## What is expected:
What appears from the first line of the data below through the line containing "Paski białe (758, 2326)", both included, should be copied exactly, and nothing else.

## Input material:
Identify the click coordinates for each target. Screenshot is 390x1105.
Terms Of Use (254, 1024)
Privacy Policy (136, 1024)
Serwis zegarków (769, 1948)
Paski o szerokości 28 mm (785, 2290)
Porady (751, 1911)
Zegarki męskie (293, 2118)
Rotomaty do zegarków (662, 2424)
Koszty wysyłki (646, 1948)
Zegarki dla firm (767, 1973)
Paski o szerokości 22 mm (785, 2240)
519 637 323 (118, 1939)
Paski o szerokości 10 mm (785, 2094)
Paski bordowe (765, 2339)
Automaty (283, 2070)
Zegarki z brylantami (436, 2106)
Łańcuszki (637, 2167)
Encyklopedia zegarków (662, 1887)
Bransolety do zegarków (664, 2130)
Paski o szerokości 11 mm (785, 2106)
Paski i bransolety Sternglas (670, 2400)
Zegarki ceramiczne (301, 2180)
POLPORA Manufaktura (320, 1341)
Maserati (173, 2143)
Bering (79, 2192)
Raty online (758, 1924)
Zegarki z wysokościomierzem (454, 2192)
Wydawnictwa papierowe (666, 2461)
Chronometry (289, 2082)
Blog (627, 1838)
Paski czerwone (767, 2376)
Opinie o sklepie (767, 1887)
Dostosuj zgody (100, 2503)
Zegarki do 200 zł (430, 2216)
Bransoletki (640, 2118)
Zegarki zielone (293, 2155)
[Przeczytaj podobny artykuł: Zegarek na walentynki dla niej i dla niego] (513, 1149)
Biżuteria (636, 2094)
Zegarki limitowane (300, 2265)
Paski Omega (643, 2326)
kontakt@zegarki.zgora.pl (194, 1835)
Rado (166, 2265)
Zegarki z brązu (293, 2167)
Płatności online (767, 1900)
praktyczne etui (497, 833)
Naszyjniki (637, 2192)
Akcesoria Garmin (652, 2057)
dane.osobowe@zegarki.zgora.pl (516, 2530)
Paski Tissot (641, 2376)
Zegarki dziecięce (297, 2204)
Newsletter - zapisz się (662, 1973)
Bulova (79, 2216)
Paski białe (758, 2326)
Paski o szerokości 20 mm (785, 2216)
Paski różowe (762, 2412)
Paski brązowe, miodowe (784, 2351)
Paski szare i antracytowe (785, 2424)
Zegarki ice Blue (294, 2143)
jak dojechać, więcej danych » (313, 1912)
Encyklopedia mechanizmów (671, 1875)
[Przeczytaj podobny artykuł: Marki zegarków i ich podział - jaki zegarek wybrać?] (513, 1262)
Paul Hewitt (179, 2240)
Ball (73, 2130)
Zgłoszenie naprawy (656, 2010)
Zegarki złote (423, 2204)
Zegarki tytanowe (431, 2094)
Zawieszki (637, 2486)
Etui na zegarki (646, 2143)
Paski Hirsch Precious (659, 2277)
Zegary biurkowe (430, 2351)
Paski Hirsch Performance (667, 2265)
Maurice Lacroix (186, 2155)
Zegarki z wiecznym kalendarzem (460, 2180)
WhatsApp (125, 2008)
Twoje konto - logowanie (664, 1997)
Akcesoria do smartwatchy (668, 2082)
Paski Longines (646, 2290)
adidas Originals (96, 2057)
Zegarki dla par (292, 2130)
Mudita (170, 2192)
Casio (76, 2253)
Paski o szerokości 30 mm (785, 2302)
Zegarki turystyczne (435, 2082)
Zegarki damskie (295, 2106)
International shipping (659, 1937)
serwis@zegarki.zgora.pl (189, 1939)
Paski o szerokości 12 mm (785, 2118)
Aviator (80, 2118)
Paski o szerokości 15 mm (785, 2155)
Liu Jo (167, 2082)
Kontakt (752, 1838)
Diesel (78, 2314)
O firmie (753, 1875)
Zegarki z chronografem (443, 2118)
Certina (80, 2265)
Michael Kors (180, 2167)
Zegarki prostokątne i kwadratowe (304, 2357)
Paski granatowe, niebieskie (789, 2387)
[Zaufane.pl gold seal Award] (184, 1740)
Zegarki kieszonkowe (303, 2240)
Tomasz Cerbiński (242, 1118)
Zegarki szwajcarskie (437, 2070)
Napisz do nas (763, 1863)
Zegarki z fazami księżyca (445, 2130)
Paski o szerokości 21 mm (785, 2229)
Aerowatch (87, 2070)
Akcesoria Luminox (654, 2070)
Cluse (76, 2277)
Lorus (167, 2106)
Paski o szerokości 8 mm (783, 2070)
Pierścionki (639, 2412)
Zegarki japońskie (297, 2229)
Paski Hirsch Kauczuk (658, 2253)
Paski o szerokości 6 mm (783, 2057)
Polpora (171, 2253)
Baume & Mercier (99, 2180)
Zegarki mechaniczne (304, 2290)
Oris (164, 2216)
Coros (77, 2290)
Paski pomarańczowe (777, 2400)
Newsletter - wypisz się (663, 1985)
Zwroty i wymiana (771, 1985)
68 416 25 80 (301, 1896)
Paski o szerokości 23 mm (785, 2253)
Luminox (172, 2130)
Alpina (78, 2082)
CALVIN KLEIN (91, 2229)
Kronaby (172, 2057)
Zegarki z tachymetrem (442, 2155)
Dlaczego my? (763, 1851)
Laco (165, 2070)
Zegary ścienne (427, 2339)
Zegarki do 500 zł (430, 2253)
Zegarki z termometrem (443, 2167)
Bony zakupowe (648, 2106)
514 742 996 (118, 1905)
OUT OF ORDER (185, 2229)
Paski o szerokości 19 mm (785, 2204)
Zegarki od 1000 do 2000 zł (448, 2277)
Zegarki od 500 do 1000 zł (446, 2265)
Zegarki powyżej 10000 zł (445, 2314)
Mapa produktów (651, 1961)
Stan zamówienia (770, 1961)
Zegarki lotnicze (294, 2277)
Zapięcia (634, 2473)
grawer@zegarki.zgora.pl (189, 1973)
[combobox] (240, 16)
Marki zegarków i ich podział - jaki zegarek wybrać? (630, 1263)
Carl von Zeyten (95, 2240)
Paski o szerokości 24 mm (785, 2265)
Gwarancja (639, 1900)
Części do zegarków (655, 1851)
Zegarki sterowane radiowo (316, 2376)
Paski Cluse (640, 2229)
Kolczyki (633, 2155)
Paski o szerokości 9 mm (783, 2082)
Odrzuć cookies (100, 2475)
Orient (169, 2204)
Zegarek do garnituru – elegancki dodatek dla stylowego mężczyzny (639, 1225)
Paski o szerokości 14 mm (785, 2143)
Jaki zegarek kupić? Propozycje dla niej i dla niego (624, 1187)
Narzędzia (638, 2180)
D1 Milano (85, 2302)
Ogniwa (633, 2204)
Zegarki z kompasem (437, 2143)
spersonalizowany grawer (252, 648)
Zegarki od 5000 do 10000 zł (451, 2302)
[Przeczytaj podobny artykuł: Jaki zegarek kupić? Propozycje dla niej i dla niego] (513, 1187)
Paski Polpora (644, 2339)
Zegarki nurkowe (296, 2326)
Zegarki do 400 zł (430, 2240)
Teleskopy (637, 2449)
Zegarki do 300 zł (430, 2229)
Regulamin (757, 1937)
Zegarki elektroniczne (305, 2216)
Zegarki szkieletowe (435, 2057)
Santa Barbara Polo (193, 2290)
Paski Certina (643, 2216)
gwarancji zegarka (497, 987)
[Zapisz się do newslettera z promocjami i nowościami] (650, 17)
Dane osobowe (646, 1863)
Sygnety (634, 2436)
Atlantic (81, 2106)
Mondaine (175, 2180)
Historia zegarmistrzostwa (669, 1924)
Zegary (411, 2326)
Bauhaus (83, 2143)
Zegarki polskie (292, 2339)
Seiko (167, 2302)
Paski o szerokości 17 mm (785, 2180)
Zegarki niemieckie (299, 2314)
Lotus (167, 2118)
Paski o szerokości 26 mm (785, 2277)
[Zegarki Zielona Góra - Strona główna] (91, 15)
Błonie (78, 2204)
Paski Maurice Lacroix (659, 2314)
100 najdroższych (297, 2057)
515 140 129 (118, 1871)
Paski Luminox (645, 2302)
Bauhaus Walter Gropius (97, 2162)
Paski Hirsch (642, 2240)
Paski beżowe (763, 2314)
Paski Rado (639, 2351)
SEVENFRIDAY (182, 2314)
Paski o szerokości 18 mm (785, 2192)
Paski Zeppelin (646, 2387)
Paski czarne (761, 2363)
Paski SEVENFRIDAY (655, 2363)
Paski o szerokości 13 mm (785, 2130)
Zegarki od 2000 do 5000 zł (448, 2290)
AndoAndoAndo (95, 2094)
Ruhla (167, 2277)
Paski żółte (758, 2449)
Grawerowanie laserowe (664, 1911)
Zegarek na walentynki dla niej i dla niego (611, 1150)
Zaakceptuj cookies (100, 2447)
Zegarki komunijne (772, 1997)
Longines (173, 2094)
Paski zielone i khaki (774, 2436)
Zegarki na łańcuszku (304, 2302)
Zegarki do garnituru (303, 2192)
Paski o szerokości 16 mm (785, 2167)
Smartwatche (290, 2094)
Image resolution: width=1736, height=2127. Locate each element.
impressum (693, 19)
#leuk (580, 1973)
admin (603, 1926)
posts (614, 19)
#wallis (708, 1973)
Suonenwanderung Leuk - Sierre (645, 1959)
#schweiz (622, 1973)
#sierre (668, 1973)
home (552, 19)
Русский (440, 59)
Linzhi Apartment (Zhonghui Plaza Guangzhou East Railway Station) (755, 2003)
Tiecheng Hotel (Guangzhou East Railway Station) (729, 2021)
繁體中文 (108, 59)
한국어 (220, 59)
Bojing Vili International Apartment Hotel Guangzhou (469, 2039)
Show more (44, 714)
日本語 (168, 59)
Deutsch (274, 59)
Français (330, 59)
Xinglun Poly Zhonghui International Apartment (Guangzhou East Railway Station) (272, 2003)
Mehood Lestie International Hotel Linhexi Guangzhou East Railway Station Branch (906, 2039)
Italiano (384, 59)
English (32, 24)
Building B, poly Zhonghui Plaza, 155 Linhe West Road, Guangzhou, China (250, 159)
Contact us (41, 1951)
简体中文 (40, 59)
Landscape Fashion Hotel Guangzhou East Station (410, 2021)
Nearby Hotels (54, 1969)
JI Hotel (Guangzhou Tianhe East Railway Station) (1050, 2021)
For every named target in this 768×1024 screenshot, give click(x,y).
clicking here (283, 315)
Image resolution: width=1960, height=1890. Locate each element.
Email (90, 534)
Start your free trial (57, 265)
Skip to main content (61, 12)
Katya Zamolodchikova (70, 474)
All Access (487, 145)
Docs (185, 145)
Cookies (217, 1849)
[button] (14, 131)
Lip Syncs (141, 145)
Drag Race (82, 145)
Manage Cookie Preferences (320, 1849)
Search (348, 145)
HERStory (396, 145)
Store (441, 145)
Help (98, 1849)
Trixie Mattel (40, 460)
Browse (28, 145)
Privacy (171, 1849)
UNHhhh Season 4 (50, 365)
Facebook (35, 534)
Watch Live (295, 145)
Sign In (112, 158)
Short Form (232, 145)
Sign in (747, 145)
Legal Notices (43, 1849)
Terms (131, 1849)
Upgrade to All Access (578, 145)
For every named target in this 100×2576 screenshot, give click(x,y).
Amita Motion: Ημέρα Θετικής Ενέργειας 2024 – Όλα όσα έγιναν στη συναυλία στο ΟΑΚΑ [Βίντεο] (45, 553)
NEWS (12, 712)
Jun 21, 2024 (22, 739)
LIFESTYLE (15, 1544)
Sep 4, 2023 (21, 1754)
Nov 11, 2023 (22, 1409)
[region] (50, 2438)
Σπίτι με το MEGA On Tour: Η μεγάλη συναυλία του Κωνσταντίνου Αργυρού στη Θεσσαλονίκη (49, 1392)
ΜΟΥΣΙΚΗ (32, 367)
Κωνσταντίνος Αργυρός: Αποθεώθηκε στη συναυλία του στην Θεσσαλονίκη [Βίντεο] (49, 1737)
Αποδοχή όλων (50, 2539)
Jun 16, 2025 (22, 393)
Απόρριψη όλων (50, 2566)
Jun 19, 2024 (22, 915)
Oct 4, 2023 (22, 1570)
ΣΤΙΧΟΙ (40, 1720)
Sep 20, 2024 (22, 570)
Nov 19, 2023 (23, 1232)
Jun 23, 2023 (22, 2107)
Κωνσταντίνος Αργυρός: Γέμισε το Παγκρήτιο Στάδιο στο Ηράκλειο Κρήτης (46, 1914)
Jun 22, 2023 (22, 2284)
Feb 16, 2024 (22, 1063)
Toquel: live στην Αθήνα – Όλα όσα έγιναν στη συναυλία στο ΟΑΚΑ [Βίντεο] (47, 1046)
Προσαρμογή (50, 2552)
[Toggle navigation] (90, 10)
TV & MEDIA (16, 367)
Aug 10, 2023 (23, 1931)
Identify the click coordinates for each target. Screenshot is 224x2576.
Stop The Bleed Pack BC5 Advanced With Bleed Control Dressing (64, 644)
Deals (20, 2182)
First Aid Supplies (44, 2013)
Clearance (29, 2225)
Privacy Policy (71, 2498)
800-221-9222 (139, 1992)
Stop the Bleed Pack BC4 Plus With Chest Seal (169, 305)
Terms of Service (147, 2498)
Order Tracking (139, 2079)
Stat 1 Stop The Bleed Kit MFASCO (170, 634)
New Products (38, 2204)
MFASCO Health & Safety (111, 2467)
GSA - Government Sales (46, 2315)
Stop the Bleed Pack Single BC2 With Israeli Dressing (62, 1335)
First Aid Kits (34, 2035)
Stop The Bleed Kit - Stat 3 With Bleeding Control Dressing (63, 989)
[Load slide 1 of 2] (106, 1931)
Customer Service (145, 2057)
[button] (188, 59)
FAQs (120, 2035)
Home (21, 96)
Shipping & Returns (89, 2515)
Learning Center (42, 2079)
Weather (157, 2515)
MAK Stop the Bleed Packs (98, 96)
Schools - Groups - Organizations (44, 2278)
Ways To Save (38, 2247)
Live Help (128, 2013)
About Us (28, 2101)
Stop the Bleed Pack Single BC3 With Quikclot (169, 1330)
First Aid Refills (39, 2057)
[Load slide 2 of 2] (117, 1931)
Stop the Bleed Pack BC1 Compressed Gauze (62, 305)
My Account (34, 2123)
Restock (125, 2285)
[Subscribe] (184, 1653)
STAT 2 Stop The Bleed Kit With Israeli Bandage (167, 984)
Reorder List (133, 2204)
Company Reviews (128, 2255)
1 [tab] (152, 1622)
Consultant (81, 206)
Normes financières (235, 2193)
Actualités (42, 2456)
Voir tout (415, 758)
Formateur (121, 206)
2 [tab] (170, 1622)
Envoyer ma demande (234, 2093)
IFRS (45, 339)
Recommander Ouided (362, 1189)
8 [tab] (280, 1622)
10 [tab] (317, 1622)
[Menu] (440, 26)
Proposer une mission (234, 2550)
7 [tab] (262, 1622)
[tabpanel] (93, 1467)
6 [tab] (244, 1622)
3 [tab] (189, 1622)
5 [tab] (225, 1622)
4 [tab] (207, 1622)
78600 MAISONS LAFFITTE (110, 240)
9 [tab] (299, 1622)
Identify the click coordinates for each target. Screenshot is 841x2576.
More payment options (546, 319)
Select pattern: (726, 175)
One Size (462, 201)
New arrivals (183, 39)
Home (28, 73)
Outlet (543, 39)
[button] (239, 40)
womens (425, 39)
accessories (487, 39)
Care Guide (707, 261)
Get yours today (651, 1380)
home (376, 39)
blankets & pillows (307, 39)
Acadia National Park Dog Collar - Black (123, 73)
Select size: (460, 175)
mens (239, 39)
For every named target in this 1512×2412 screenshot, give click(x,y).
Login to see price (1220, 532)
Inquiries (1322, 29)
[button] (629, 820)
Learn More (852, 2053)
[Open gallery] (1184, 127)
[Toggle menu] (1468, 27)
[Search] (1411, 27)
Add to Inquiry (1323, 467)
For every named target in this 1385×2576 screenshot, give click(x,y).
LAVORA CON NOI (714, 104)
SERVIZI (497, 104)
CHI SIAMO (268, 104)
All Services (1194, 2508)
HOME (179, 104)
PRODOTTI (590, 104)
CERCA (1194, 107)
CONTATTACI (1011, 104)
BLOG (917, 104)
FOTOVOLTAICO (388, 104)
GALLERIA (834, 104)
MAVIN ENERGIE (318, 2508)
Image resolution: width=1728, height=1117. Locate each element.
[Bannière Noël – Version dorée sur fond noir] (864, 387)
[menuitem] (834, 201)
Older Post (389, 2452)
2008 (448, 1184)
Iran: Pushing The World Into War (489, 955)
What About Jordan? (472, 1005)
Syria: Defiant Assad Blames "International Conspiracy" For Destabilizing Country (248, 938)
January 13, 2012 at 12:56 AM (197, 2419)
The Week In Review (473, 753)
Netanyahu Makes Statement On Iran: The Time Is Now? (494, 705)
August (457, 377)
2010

## Answer to the exercise:
Identify the click coordinates for each target. Screenshot is 390x1105.
Terms Of Use (254, 1024)
Privacy Policy (136, 1024)
Serwis zegarków (769, 1948)
Paski o szerokości 28 mm (785, 2290)
Porady (751, 1911)
Zegarki męskie (293, 2118)
Rotomaty do zegarków (662, 2424)
Koszty wysyłki (646, 1948)
Zegarki dla firm (767, 1973)
Paski o szerokości 22 mm (785, 2240)
519 637 323 (118, 1939)
Paski o szerokości 10 mm (785, 2094)
Paski bordowe (765, 2339)
Automaty (283, 2070)
Zegarki z brylantami (436, 2106)
Łańcuszki (637, 2167)
Encyklopedia zegarków (662, 1887)
Bransolety do zegarków (664, 2130)
Paski o szerokości 11 mm (785, 2106)
Paski i bransolety Sternglas (670, 2400)
Zegarki ceramiczne (301, 2180)
POLPORA Manufaktura (320, 1341)
Maserati (173, 2143)
Bering (79, 2192)
Raty online (758, 1924)
Zegarki z wysokościomierzem (454, 2192)
Wydawnictwa papierowe (666, 2461)
Chronometry (289, 2082)
Blog (627, 1838)
Paski czerwone (767, 2376)
Opinie o sklepie (767, 1887)
Dostosuj zgody (100, 2503)
Zegarki do 200 zł (430, 2216)
Bransoletki (640, 2118)
Zegarki zielone (293, 2155)
[Przeczytaj podobny artykuł: Zegarek na walentynki dla niej i dla niego] (513, 1149)
Biżuteria (636, 2094)
Zegarki limitowane (300, 2265)
Paski Omega (643, 2326)
kontakt@zegarki.zgora.pl (194, 1835)
Rado (166, 2265)
Zegarki z brązu (293, 2167)
Płatności online (767, 1900)
praktyczne etui (497, 833)
Naszyjniki (637, 2192)
Akcesoria Garmin (652, 2057)
dane.osobowe@zegarki.zgora.pl (516, 2530)
Paski Tissot (641, 2376)
Zegarki dziecięce (297, 2204)
Newsletter - zapisz się (662, 1973)
Bulova (79, 2216)
Paski białe (758, 2326)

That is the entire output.